■ INFORMATION SUPPLIED ■
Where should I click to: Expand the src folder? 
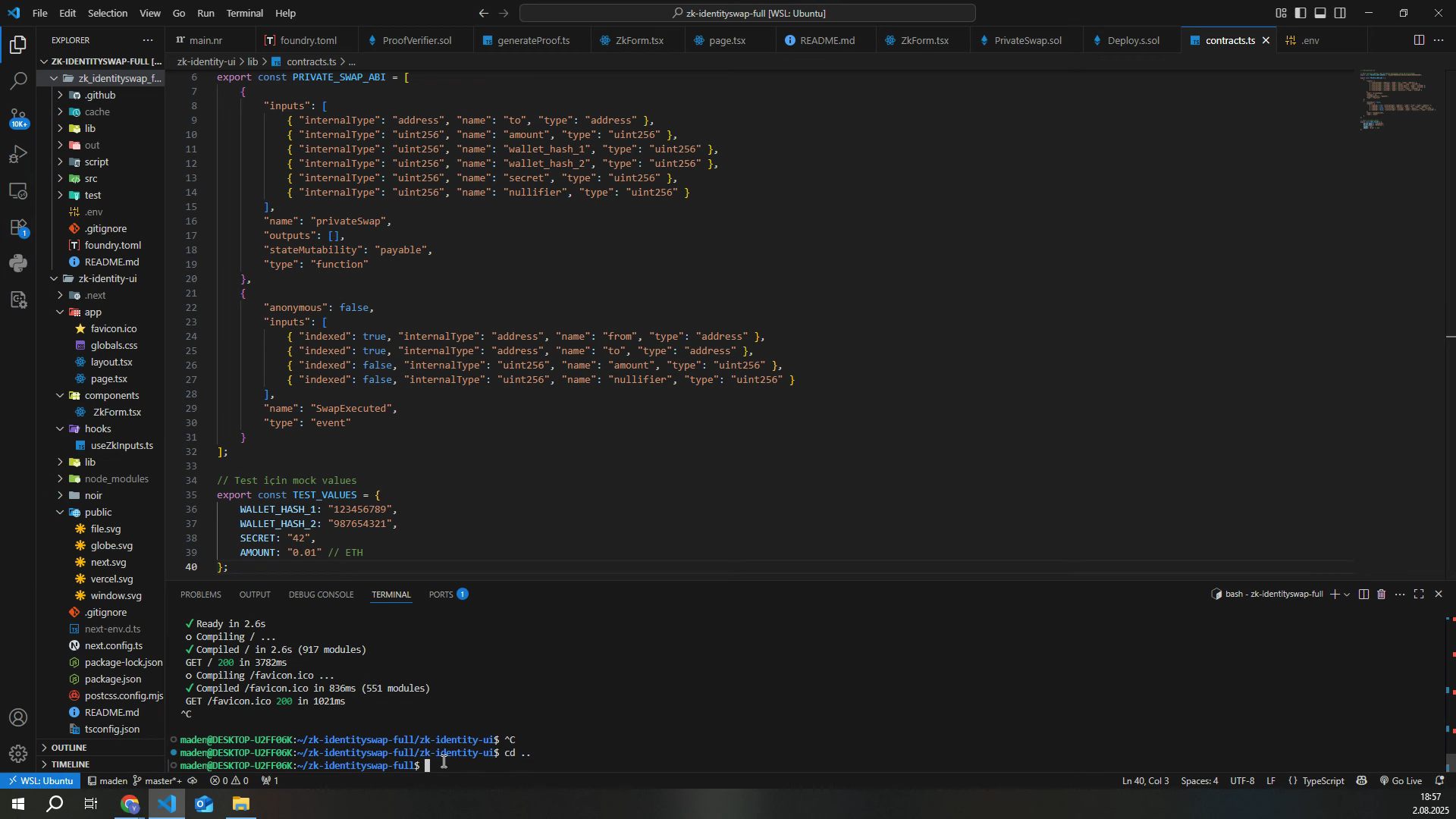pyautogui.click(x=91, y=179)
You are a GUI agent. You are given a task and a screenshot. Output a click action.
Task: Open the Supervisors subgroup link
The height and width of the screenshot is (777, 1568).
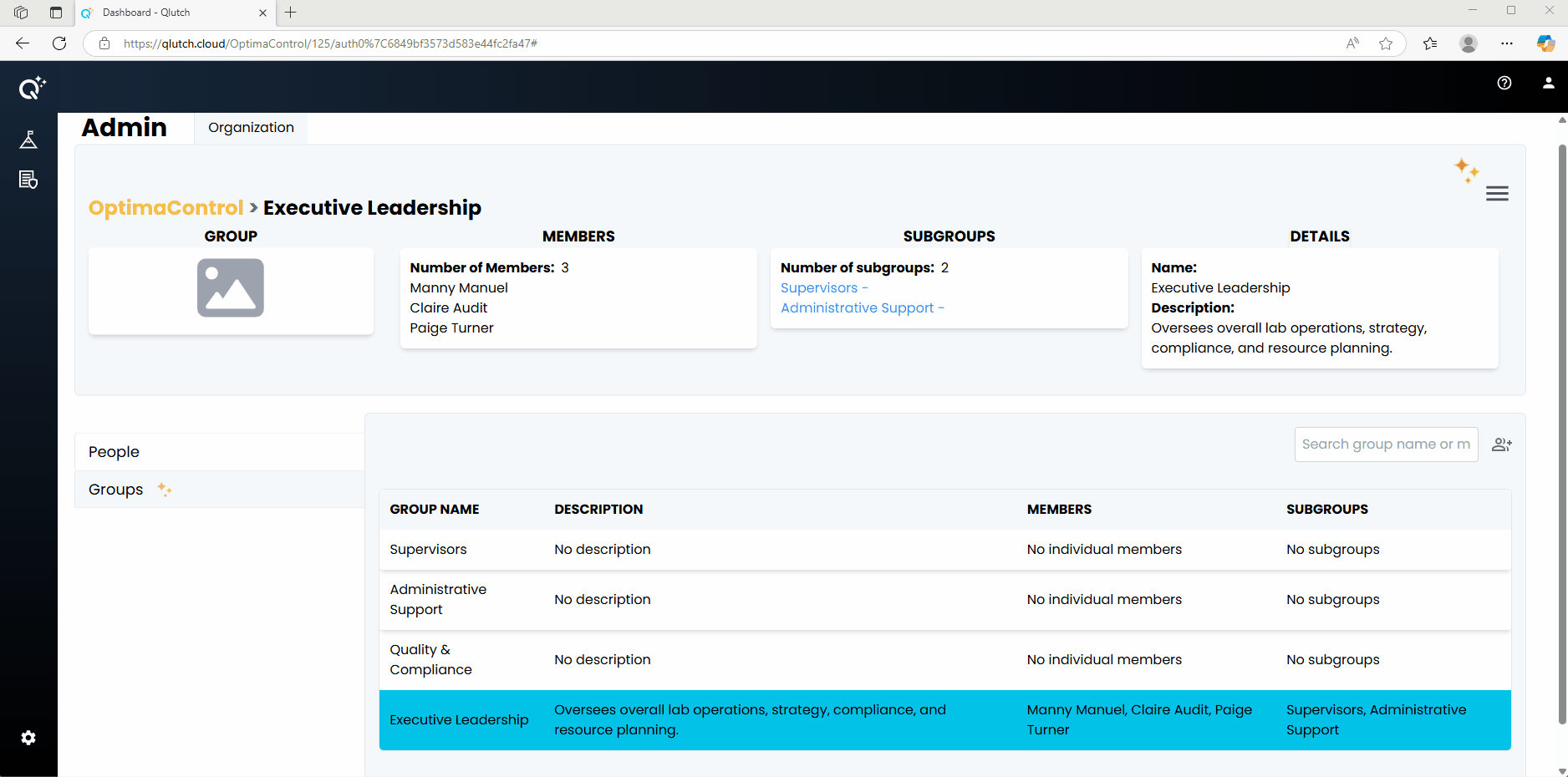coord(821,287)
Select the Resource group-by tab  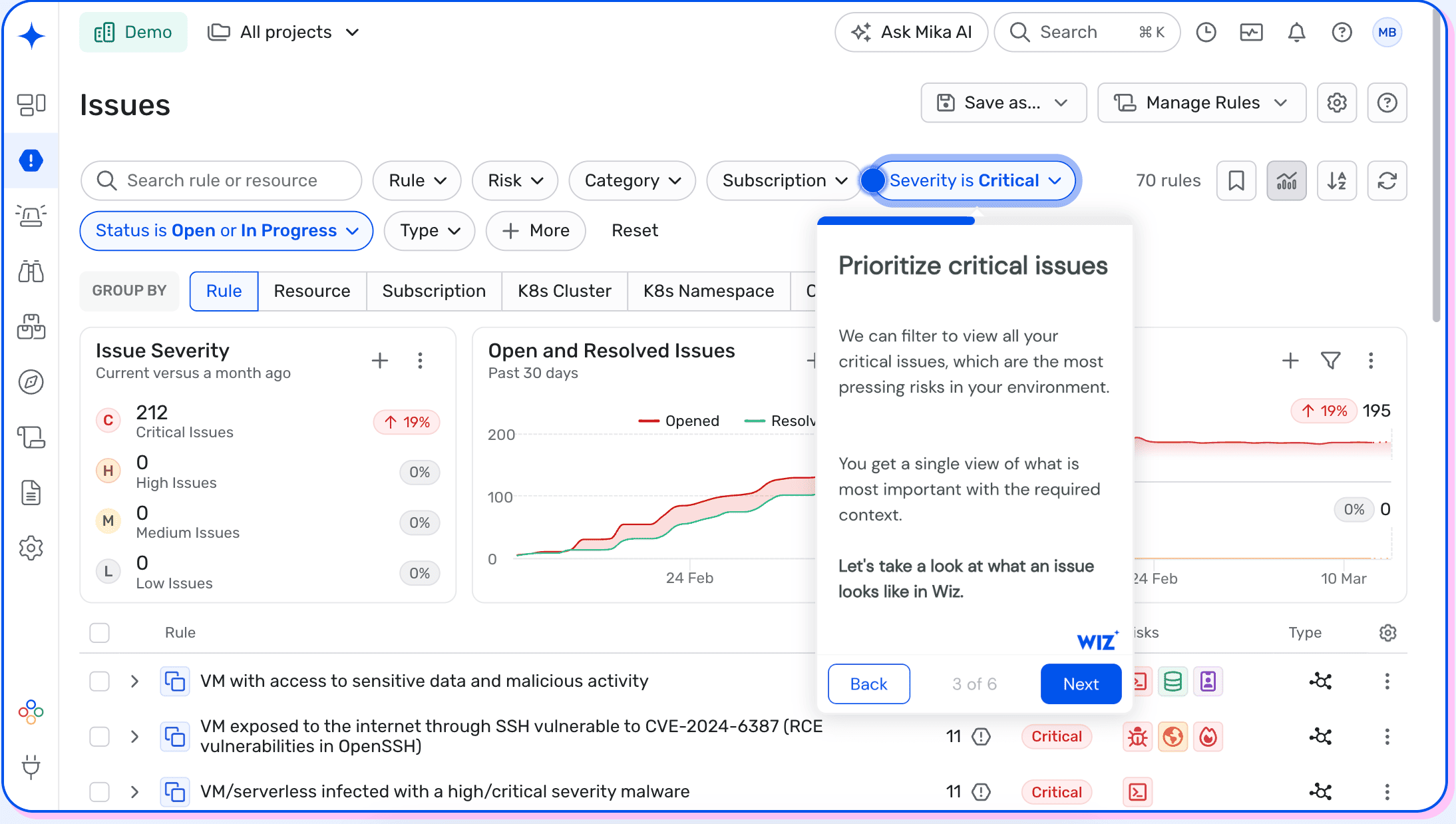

■ PROBLEM ■
When you repeat the records, reproduce each line exactly and drop the images.

■ ANSWER SPACE ■
Where should I click to: Expand the src folder? 
pyautogui.click(x=91, y=179)
You are a GUI agent. You are given a task and a screenshot. Output a click action.
Task: Open the Supervisors subgroup link
The height and width of the screenshot is (777, 1568).
coord(821,287)
Select the Resource group-by tab  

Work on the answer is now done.